Kerâmete nâiliyet, hedef hâline gelir ve sâlih amellerin ve mücâhedenin kıblesi olmaya başlarsa -Allah muhafaza buyursun- gizli bir şirkin içine doğru sahibini sürükleyecek demektir.
Bu bakımdan büyükler, “en büyük kerâmet istikâmettir” buyurarak hedefi netleştirmişlerdir.

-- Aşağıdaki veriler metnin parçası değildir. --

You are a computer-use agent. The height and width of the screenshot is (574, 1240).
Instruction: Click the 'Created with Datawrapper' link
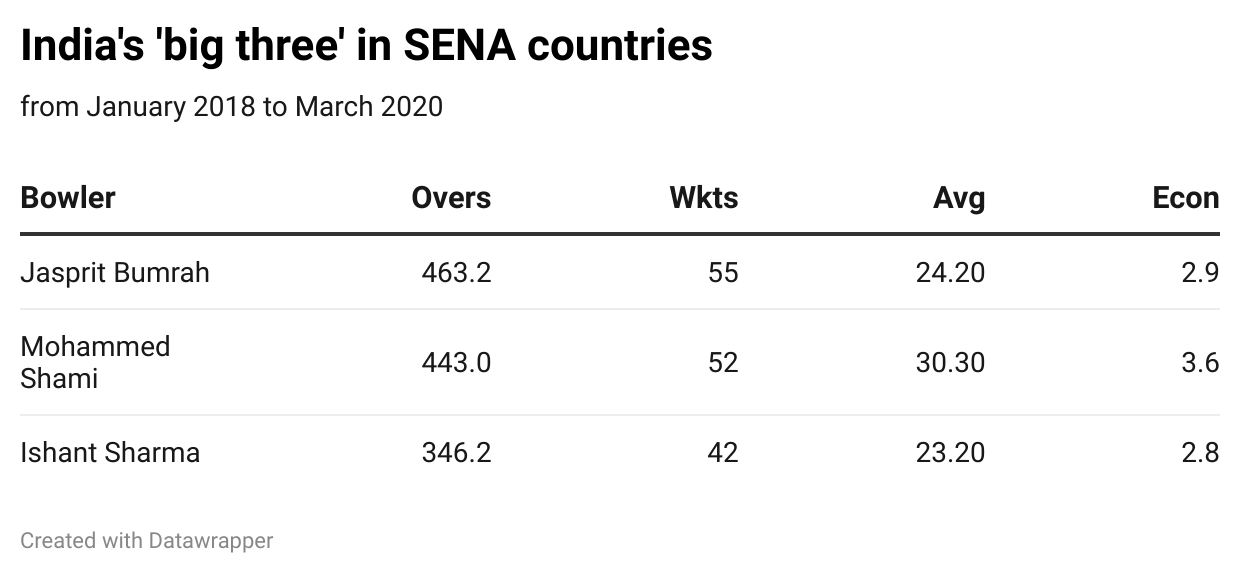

BANA KERİM GEREK, KERAMET DEĞİL
Bâyezîd-i Bistâmî hazretlerinin şöyle dediği nakledilir:
“Bir gün Dicle Nehri’nin karşı yakasına geçecektim. Nehrin iki yakası bana yol vermek için birleşti. Derhâl kendimi toparladım ve Dicle’ye şöyle dedim:
“Yemin olsun ki ben buna kanmam! Zira sandalcılar insanı yarım akçeye karşıya geçiriyorlar. (Ama sen, otuz yıldan beri mahşer için hazırladığım amel-i sâlihlerimi istiyorsun.) O hâlde yarım akçe için otuz yıllık ömrümü ziyan edemem. Bana Kerîm gerek, kerâmet değil!”[1]
[1] Osman Nûri Topbaş, İmandan İhsana Tasavvuf, s. 493.